Chi avrebbe detto che per tanto gravi peccati di Davide, per tanto gravi ingiustizie, quanto l'adulterio di Bersabea e l'omicidio di Uria, la divina giustizia si avesse di presente a contentare con la morte di una creatura? E che il numerare il popolo, nel che Davide non fece ingiustizia ad alcuno, anzi pareva buon governo, fosse castigato da Dio con la morte di settantamila uomini? Al sacerdote Aronne, per peccato sì enorme, come il lasciar che il popolo adorasse il vitello d'oro, non toccò Dio un capello della testa. E invece perché egli e il suo santo fratello, nel percuotere una pietra perché scaturisse acqua, non si diportarono del tutto come Dio voleva, che fu colpa solamente veniale, li castigò molto rigorosamente, negando loro la cosa che più desideravano in questa vita, che fu l'entrata nella Terra promessa, e non contentandosi di questo solamente, levò loro la medesima vita.

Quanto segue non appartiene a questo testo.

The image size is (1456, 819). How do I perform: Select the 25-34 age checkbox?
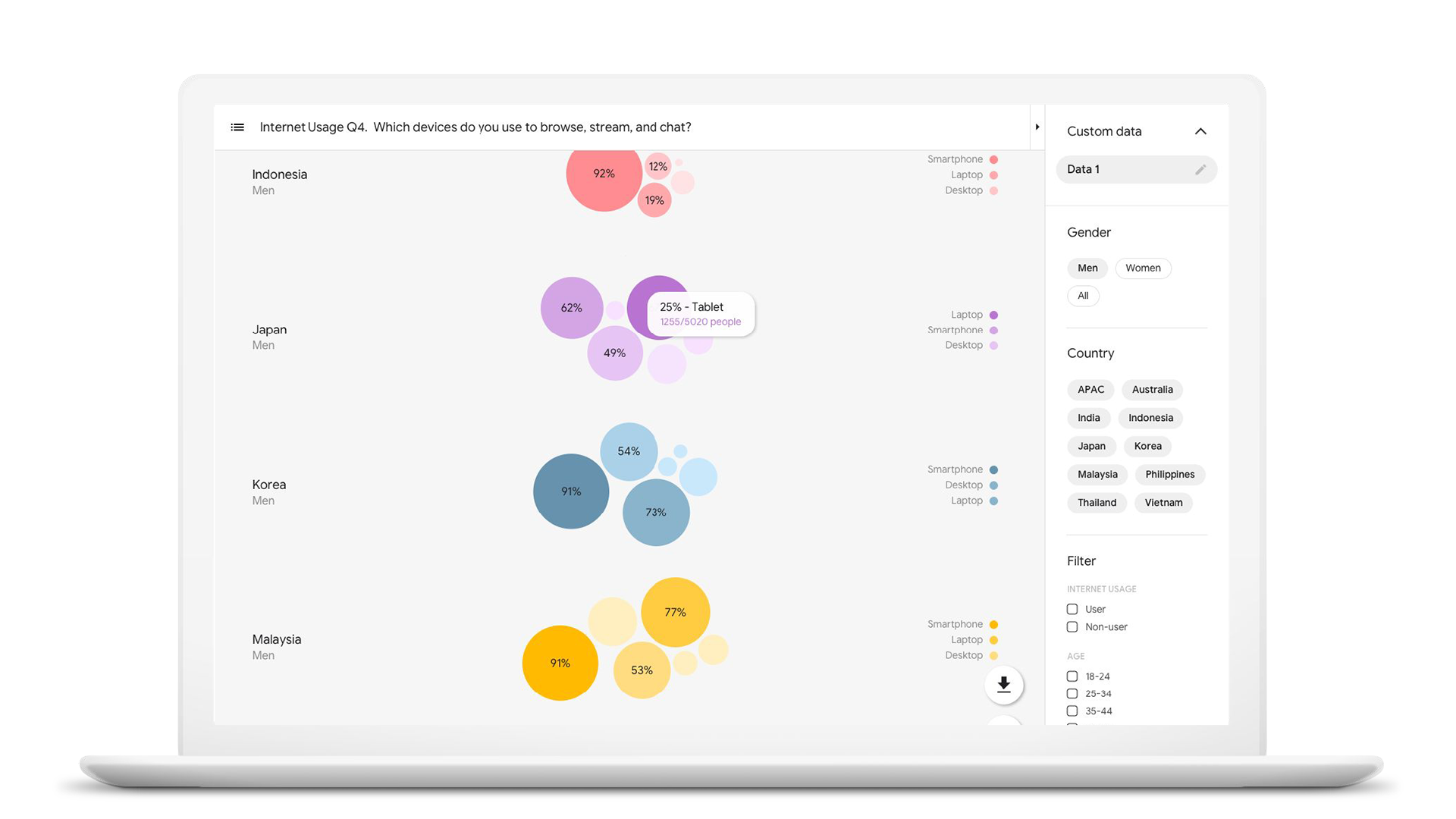(x=1072, y=694)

Per certo l'infinita bontà del nostro Dio ha ordinato tutto questo con divina sapienza, perché non solo adempissimo la sua volontà nel più, ma anche nel meno, non solo nel molto, ma anche nel poco, e però ha castigato molto fortemente il mancare, in cose piccole, al suo gusto. Veramente fu altissimo giudizio di Dio la morte infelice del santo re Giosia, per la poca considerazione con la quale non volle credere a quello che da parte di Dio gli significò un re barbaro. E chi non stupisce di Oza, che per toccar l'Arca del Testamento, quando stava per cadere, Iddio l'avesse a castigare con tanto subitaneo e terribile castigo, quanto il restar morto all'improvviso, percosso dalla mano di Dio? Si racconta nella Sacra Scrittura di altri due, i quali, perché mancarono leggermente a quello che Dio ordinò loro, furono infelicissimamente uccisi dai leoni, Grande castigo fu quello della moglie di Lot, che non per altro che per essersi voltata indietro (il che le era stato proibito), fu convertita in statua di sale. Aggiungo di più: la caduta di S. Pietro nel negare il Salvatore, fu pena di un poco di presunzione. La caduta di Davide fu un poco di amar proprio e una immodestia d'occhio. Quella di Salomone ancora fu per qualche vanagloria. E la eterna perdizione di Saul, non v' ha dubbio che fu cagionata da poca cosa, donde si ridusse a non far la volontà divina in cosa grave: dal che venne la sua riprovazione, la morte infelice, la tragica fine della sua famiglia e la sua eterna condanna.
Per il contrario Iddio ha rimunerato opere di piccole virtù con abbondantissime grazie: Abigaille, per alcune buone parole e per la liberalità che usò con Davide, fu innalzata da Dio ad essere moglie di un re. Rebecca, perché fu cortese col servo di Abramo, meritò di accasarsi con Isacco; e fu della progenie del Messia. Per una limosina che fece S. Gregorio, Iddio lo fece pontefice della sua Chiesa, e gli concesse grandi doni spirituali. Di modo che l'opera buona che uno meno pensa, può essere causa di grandissimi beni e della propria salvezza e santità, e il mancamento e la trascuratezza di cui fa meno conto, può essere principio di grandi mali e della morte temporale ed eterna.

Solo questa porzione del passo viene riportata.